Si sono susseguiti canti e letture di poesie in un’atmosfera molto commovente. Al termine del flash mob è stato lasciato il microfono a chiunque volesse esprimere un pensiero e hanno parlato diverse persone emotivamente coinvolte: una ragazza che frequenta la terza media ha raccontato di aver potuto parlare con il suo professore di arte di quanto sta accadendo in Palestina e che era contenta di trovarsi in quella piazza in quel momento; due sorelle di origine marocchina uscite di casa poco prima su invito del corteo che le incitava a scendere in strada a protestare e a manifestare la loro vicinanza al popolo palestinese, diversi operatori sanitari che si dispiacevano e rammaricavano di quanto fosse accaduto ai loro colleghi palestinesi.
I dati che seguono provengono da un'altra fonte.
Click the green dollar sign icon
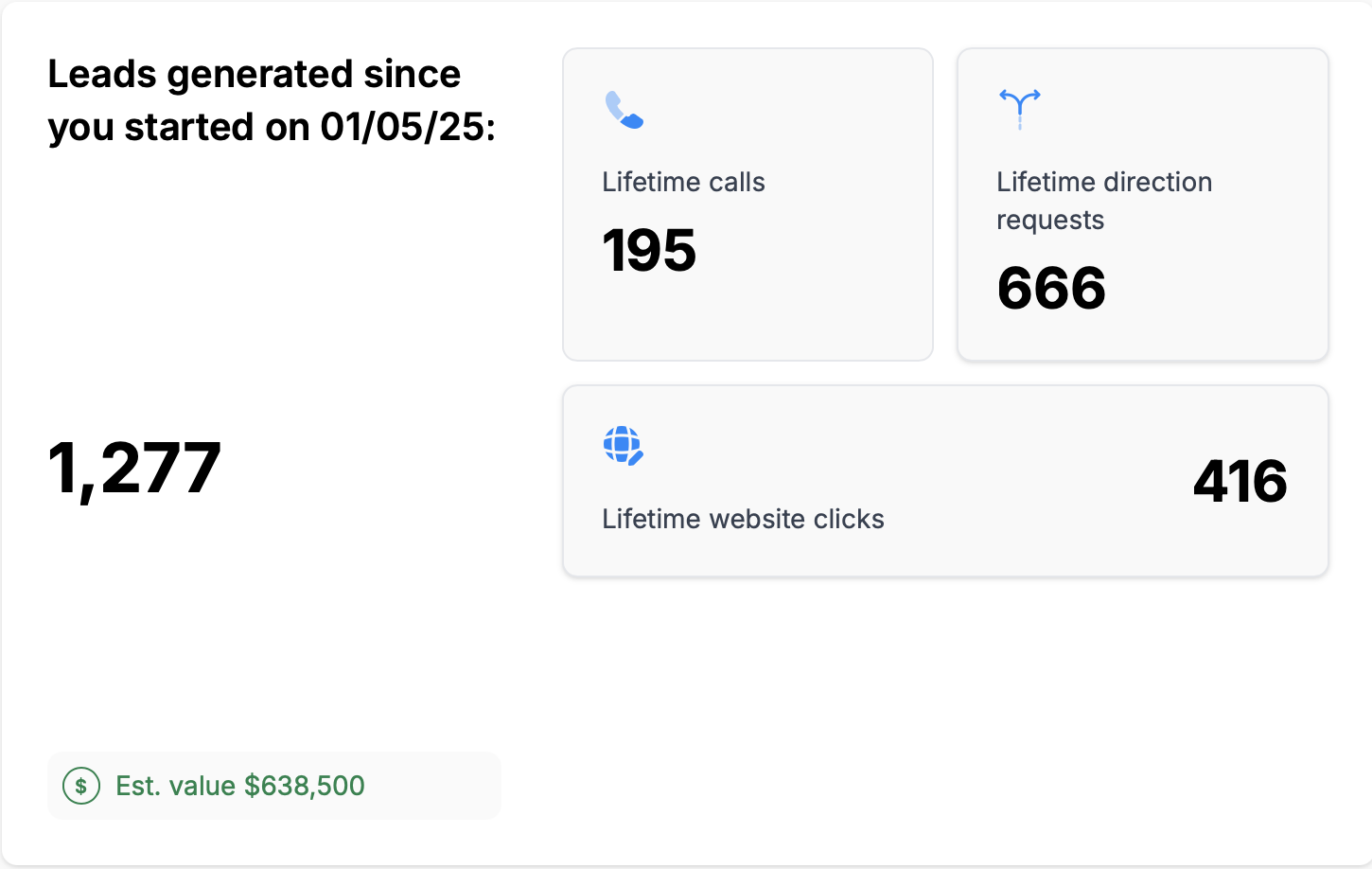This screenshot has width=1372, height=869. [81, 786]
La serata si è conclusa con la lettura della poesia “Su questa terra” di Mahmud Darwish, tradotta da Saleh Zaghloul:
“Su questa terra esiste qualcosa per cui vale la pena vivere: il ritornare di aprile, il profumo del pane all’alba, il punto di vista di una donna sugli uomini, gli scritti di Eschilo, l’inizio dell’amore, l’erba su una pietra, le madri in piedi sul filo di un flauto, e la memoria che impaurisce gli invasori.
Su questa terra esiste qualcosa per cui vale la pena vivere: la fine di settembre, una donna che lascia i quarant’anni nel pieno della propria grazia, l’ora d’aria in prigione, le nuvole che prendono le sembianze di uno stormo di creature, i canti del popolo per coloro che muoiono sorridendo e la paura che hanno i tiranni delle canzoni.
Su questa terra esiste qualcosa per cui vale la pena vivere: su questa terra esiste la signora delle terre, la madre degli inizi e la madre delle fini. Il suo nome era Palestina, il suo nome è di nuovo Palestina. Mia signora: è proprio perché sei la mia signora, che sono degno di vivere.”